Task to complete –
Print this span of the material below exactly: the line with "Chủ (632, 25)", the line with "Phim Sex Nhật Bản (429, 842)", and every line between them, but nothing else.

__________

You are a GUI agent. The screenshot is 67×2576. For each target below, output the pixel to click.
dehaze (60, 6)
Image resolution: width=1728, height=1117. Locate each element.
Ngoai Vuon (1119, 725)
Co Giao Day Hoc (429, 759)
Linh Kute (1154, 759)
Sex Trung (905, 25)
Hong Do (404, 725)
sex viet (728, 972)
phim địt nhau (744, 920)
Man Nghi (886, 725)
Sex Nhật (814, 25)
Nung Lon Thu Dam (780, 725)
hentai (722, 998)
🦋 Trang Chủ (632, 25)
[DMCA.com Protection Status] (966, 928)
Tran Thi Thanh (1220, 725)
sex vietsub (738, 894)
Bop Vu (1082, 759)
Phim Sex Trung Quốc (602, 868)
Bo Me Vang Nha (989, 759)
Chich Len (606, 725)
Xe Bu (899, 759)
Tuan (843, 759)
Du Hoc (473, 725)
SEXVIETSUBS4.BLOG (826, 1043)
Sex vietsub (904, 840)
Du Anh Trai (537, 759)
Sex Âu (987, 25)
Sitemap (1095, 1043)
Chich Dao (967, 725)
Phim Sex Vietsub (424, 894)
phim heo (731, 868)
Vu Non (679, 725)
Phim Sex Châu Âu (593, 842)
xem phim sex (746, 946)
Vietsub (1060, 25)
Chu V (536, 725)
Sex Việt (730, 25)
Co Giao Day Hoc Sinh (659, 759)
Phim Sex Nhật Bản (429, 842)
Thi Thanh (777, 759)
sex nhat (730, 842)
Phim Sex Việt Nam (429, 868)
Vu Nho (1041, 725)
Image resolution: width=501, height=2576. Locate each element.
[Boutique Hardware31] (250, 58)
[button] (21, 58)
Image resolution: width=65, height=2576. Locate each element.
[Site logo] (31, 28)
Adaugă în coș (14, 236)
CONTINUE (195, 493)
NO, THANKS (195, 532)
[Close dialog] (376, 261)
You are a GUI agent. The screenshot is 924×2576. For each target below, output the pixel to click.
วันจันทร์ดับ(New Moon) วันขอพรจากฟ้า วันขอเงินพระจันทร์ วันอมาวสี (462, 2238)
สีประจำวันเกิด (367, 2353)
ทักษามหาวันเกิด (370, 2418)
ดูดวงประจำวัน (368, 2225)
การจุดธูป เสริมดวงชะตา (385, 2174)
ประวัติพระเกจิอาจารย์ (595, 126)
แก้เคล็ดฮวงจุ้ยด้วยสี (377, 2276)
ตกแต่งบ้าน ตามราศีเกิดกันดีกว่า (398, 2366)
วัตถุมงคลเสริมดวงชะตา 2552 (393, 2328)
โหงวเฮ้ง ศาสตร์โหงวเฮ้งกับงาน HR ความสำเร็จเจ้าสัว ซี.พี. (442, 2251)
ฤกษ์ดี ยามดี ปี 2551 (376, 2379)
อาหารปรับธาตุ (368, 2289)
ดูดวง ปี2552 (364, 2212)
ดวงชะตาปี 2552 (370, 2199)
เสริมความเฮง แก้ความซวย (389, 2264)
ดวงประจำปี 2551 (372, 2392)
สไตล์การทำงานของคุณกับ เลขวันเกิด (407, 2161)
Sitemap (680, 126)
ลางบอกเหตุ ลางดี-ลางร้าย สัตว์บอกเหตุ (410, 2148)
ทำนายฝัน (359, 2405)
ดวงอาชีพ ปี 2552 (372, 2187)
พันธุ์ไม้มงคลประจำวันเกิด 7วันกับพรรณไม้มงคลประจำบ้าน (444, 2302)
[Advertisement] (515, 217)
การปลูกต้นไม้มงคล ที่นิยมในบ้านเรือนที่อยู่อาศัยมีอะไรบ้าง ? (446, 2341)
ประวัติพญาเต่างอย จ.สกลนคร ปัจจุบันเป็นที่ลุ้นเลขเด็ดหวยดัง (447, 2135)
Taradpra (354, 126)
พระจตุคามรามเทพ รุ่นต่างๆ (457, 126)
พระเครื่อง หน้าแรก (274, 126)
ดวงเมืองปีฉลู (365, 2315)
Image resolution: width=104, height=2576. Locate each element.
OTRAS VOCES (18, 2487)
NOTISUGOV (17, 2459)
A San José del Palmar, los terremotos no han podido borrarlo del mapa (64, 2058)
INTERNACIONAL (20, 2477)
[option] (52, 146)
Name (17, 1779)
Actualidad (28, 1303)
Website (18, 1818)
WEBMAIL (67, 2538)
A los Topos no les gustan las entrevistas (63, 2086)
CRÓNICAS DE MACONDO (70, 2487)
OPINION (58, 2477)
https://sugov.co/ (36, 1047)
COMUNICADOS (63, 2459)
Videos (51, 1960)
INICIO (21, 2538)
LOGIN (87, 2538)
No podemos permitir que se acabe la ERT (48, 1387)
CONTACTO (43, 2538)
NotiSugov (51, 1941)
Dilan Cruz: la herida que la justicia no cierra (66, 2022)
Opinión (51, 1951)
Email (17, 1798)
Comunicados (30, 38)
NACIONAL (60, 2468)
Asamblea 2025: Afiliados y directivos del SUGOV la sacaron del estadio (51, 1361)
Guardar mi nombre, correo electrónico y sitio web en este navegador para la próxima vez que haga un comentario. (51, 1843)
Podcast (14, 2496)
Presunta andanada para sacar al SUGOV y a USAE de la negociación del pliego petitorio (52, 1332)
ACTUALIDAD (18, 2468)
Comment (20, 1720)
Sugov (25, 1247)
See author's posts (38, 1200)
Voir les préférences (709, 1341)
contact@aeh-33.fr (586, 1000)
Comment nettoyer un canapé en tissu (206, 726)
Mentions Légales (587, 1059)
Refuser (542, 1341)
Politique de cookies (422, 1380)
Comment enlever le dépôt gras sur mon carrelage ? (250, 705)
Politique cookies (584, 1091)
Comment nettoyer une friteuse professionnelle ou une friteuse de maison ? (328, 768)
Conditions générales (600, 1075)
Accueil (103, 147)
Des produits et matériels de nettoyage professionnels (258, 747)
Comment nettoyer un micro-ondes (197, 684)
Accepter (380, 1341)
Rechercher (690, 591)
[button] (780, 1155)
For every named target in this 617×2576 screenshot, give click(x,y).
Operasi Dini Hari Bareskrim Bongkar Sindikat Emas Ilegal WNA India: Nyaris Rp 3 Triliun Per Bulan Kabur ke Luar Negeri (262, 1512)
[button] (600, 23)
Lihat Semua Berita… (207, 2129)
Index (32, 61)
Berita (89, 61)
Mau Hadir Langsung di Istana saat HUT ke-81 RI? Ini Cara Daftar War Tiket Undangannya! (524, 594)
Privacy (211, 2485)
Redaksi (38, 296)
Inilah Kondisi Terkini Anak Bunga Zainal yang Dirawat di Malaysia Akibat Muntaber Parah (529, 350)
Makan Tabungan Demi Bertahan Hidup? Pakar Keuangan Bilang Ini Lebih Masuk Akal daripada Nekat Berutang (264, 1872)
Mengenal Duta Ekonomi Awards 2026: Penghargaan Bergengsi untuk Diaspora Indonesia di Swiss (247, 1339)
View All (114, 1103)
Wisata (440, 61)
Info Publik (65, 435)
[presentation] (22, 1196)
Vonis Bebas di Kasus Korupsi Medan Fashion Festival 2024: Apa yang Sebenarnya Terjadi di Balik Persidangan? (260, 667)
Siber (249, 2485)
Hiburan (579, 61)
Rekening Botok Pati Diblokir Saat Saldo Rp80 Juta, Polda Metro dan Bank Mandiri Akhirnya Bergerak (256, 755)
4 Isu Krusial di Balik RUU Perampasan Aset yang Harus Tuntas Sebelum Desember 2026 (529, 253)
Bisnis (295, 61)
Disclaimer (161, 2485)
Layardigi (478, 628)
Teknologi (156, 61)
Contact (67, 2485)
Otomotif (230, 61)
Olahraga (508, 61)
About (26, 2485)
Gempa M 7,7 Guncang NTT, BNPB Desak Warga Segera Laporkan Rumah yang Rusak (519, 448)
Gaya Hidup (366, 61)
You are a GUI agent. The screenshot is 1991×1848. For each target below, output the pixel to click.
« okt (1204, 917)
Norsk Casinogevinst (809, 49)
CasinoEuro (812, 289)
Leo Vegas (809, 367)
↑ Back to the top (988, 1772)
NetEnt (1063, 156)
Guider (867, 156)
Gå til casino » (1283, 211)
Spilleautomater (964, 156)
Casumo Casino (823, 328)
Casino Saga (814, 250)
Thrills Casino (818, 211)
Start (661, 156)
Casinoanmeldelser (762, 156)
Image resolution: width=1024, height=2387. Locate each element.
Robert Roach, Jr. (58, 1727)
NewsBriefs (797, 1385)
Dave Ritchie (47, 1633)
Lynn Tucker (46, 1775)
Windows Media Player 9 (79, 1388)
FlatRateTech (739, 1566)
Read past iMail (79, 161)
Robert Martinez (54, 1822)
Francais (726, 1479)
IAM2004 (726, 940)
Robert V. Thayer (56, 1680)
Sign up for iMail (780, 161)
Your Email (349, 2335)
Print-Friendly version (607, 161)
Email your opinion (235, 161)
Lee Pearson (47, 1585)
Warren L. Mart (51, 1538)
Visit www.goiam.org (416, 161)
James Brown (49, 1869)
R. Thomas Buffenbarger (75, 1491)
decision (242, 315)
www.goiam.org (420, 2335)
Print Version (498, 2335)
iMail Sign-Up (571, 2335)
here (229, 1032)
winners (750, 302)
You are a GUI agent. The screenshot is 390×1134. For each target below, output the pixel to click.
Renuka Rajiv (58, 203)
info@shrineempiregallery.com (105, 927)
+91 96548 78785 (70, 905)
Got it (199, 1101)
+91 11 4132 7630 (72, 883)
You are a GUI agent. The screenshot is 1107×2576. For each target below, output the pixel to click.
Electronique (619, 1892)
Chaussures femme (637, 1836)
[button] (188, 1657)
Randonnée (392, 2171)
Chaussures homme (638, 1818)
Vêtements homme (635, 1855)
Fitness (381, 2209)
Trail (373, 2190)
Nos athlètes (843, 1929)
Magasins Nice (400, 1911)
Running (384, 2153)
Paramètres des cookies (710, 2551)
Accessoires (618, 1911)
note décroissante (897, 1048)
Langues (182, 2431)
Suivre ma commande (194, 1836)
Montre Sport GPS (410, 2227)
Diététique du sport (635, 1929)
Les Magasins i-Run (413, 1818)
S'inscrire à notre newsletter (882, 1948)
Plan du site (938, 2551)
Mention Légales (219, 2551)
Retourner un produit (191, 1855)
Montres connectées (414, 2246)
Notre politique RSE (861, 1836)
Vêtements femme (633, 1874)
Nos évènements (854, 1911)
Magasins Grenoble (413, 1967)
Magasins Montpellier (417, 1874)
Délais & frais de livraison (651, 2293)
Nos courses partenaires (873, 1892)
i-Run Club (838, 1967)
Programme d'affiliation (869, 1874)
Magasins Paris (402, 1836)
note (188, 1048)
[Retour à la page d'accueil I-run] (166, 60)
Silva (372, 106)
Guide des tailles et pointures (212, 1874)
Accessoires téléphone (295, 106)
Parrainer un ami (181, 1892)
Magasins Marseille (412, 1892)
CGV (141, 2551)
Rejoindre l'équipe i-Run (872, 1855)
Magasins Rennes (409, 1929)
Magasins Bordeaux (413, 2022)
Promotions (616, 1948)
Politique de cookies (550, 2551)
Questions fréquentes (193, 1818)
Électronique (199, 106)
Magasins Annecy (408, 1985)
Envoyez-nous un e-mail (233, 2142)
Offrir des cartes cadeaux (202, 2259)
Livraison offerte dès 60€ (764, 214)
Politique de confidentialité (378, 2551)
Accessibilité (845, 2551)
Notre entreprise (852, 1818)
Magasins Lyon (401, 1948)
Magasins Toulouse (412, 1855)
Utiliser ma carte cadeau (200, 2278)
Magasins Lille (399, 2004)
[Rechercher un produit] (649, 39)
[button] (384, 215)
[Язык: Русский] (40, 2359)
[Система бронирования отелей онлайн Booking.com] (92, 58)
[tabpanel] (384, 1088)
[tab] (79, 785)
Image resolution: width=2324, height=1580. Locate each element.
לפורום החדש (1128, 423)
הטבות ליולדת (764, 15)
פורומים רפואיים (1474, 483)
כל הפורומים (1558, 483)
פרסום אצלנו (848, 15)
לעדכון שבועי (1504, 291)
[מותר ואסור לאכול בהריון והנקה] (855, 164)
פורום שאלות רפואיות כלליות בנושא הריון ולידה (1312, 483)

__________

Your solution –
🦋 Trang Chủ (632, 25)
[DMCA.com Protection Status] (966, 928)
Tran Thi Thanh (1220, 725)
sex vietsub (738, 894)
Bop Vu (1082, 759)
Phim Sex Trung Quốc (602, 868)
Bo Me Vang Nha (989, 759)
Chich Len (606, 725)
Xe Bu (899, 759)
Tuan (843, 759)
Du Hoc (473, 725)
SEXVIETSUBS4.BLOG (826, 1043)
Sex vietsub (904, 840)
Du Anh Trai (537, 759)
Sex Âu (987, 25)
Sitemap (1095, 1043)
Chich Dao (967, 725)
Phim Sex Vietsub (424, 894)
phim heo (731, 868)
Vu Non (679, 725)
Phim Sex Châu Âu (593, 842)
xem phim sex (746, 946)
Vietsub (1060, 25)
Chu V (536, 725)
Sex Việt (730, 25)
Co Giao Day Hoc Sinh (659, 759)
Phim Sex Nhật Bản (429, 842)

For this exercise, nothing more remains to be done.